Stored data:
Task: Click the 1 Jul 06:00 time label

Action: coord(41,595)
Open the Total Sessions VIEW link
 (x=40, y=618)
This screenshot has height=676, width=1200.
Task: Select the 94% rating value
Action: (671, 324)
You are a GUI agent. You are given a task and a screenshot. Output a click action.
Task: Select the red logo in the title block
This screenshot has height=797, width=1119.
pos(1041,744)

...

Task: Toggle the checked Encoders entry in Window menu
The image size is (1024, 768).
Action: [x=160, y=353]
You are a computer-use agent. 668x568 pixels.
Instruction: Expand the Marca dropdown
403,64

TASK GOAL: Whenever a line above includes the string "agent", copy it.

ANSWER FOR THIS EXERCISE:
You are a GUI agent. You are given a task and a screenshot. Output a click action.
You are a computer-use agent. 668x568 pixels.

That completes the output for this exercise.